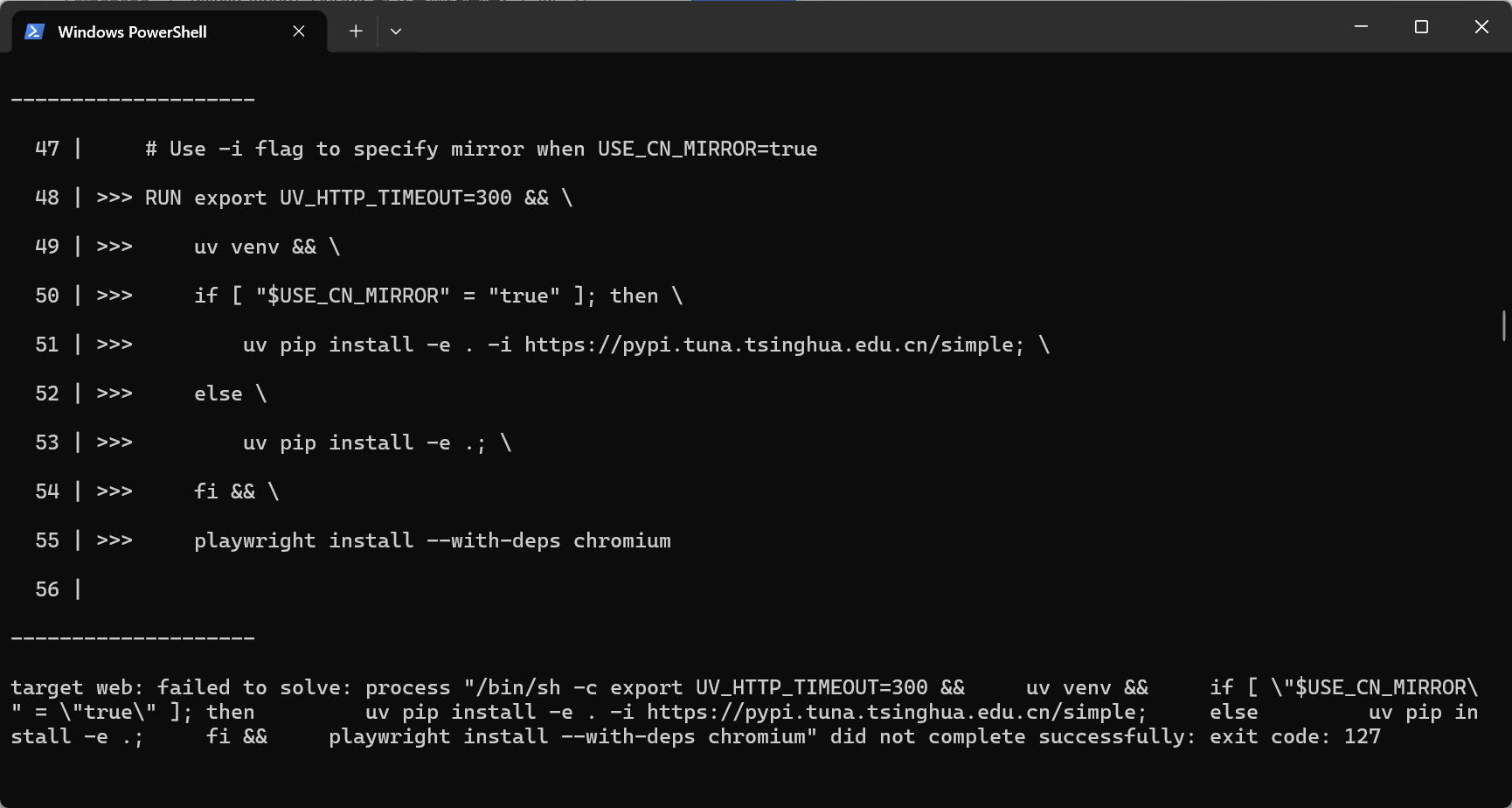This screenshot has width=1512, height=808.
Task: Open the tsinghua mirror URL on line 51
Action: [773, 345]
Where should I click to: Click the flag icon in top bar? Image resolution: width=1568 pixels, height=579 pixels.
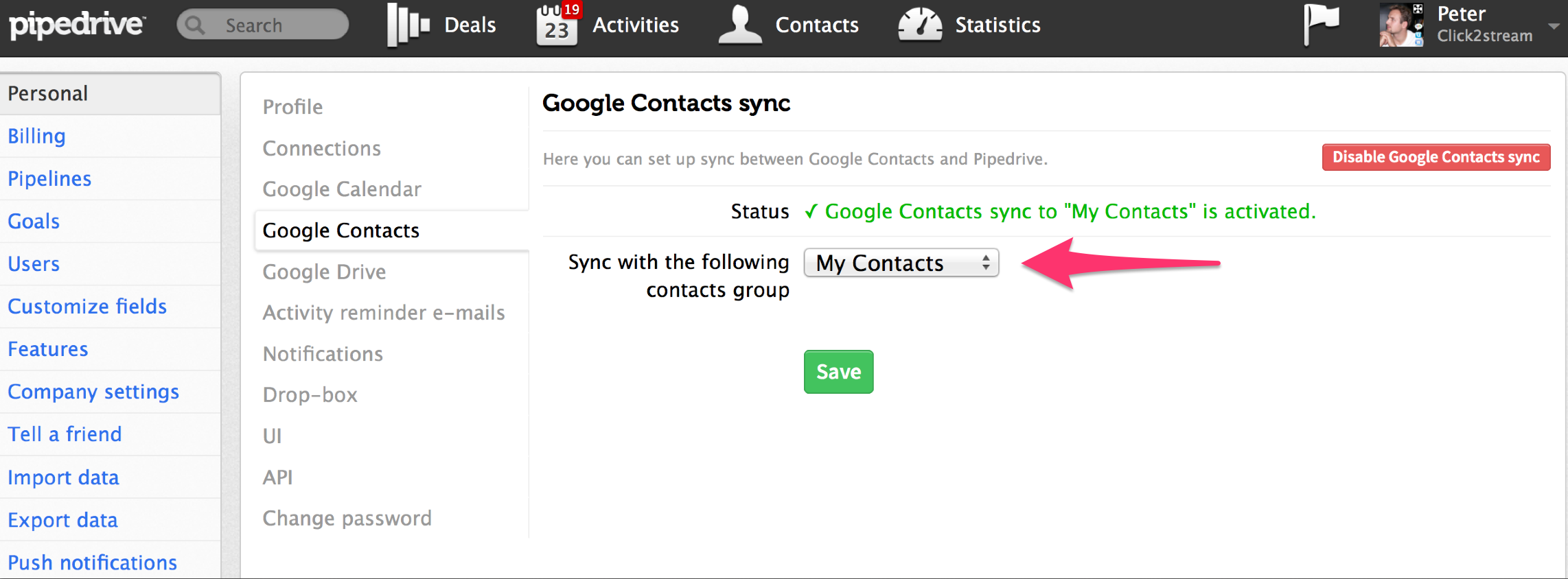point(1321,24)
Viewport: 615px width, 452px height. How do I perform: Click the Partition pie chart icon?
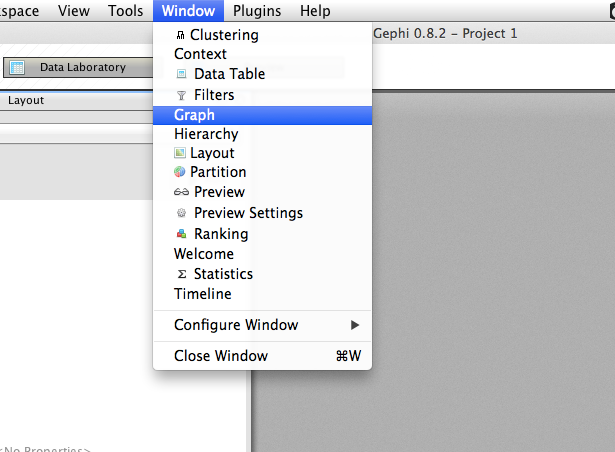pyautogui.click(x=180, y=171)
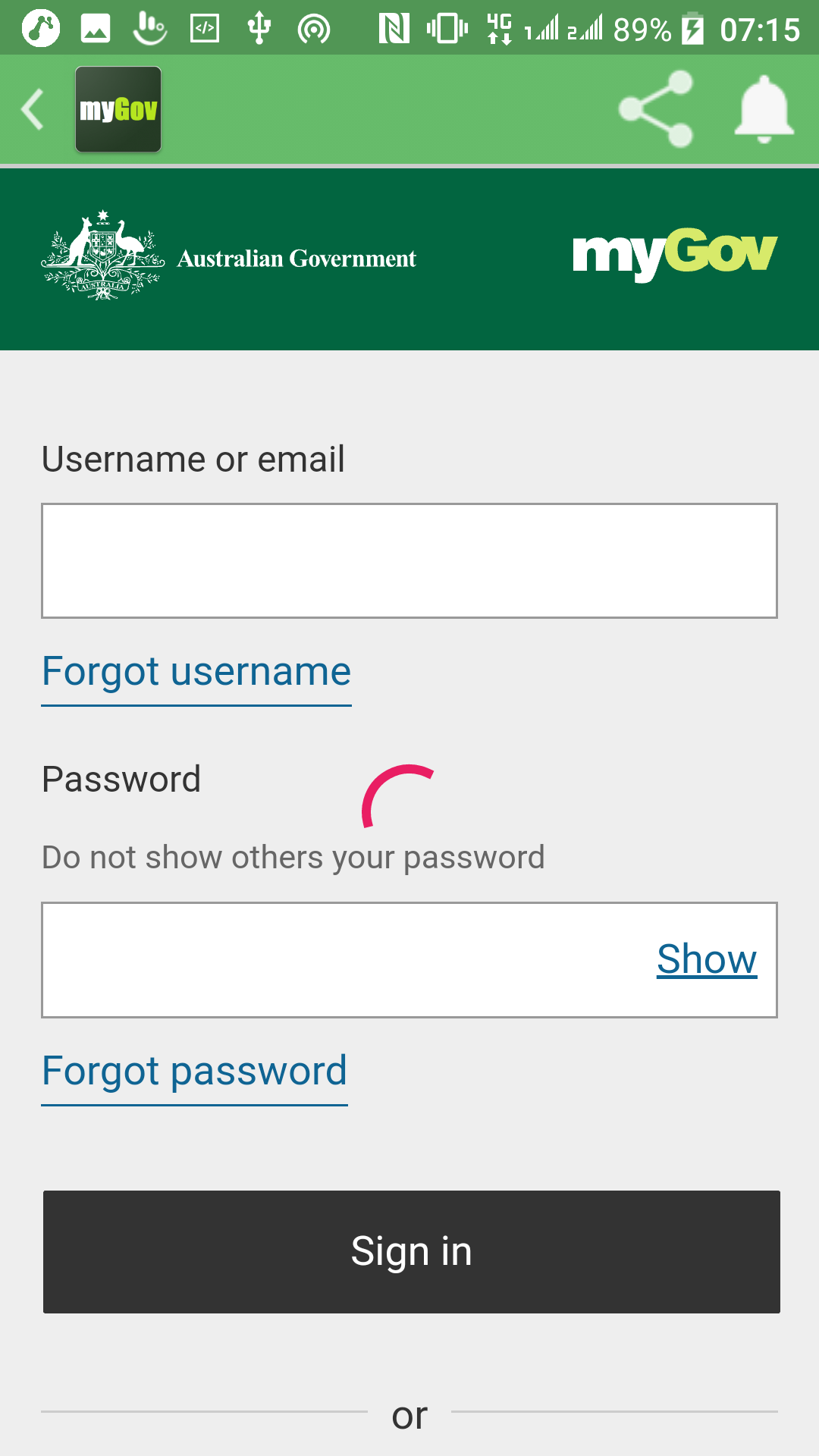Image resolution: width=819 pixels, height=1456 pixels.
Task: Open notifications bell icon
Action: (764, 109)
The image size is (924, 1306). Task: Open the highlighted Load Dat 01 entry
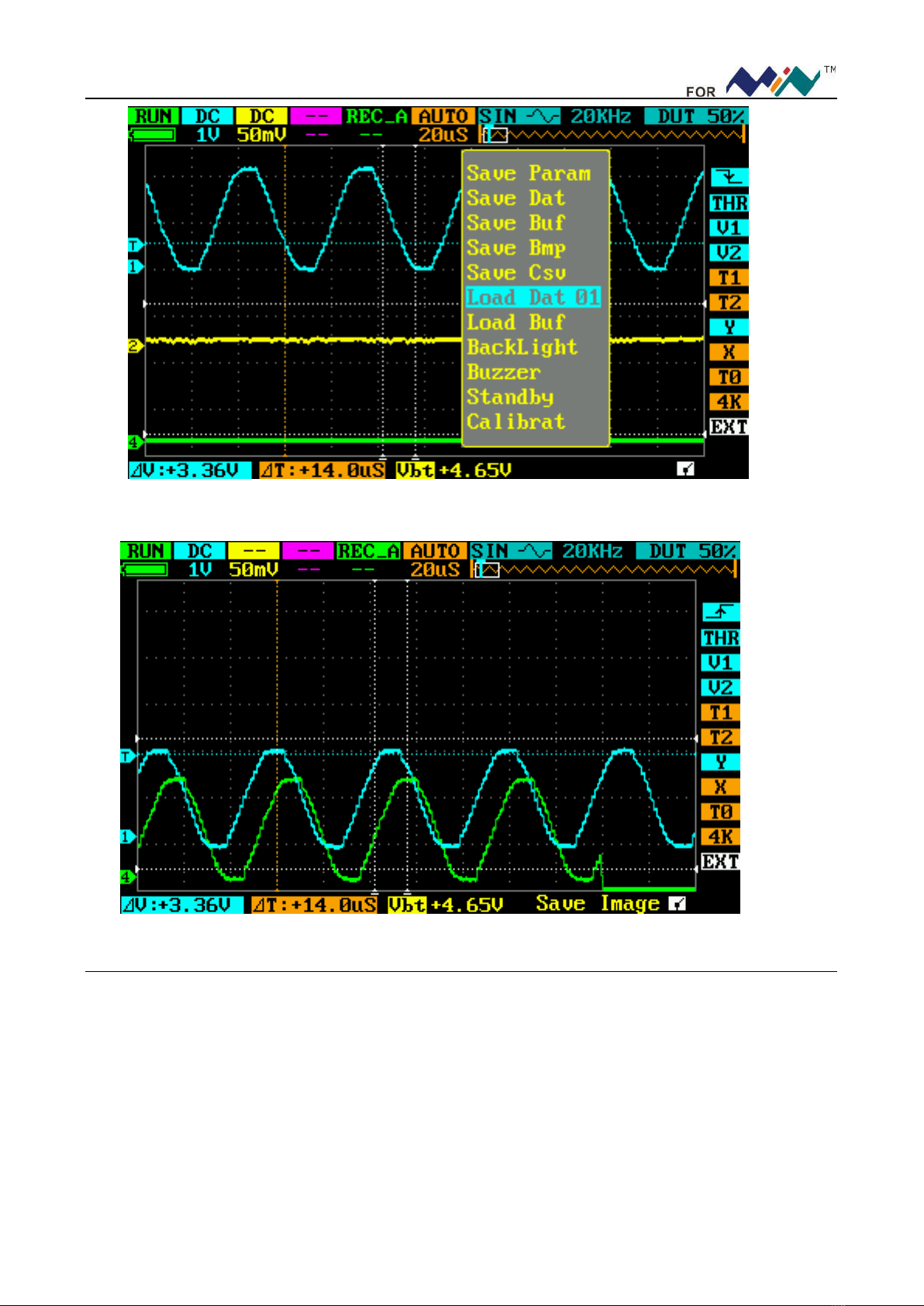pos(533,298)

☆ ☆ ☆ ☆ ☆ ☆ ☆

From the line with "Where should I" down to the end of the entries, retype each line exactly as written, but drop the pictures.

Where should I click to: Click the flag icon in top bar? Image resolution: width=1568 pixels, height=579 pixels.
point(1321,24)
Viewport: 615px width, 452px height. How do I perform: Click the Partition pie chart icon?
pyautogui.click(x=180, y=171)
Image resolution: width=819 pixels, height=1456 pixels.
Task: Open notifications bell icon
Action: (764, 109)
The image size is (924, 1306). Task: Open the highlighted Load Dat 01 entry
pos(533,298)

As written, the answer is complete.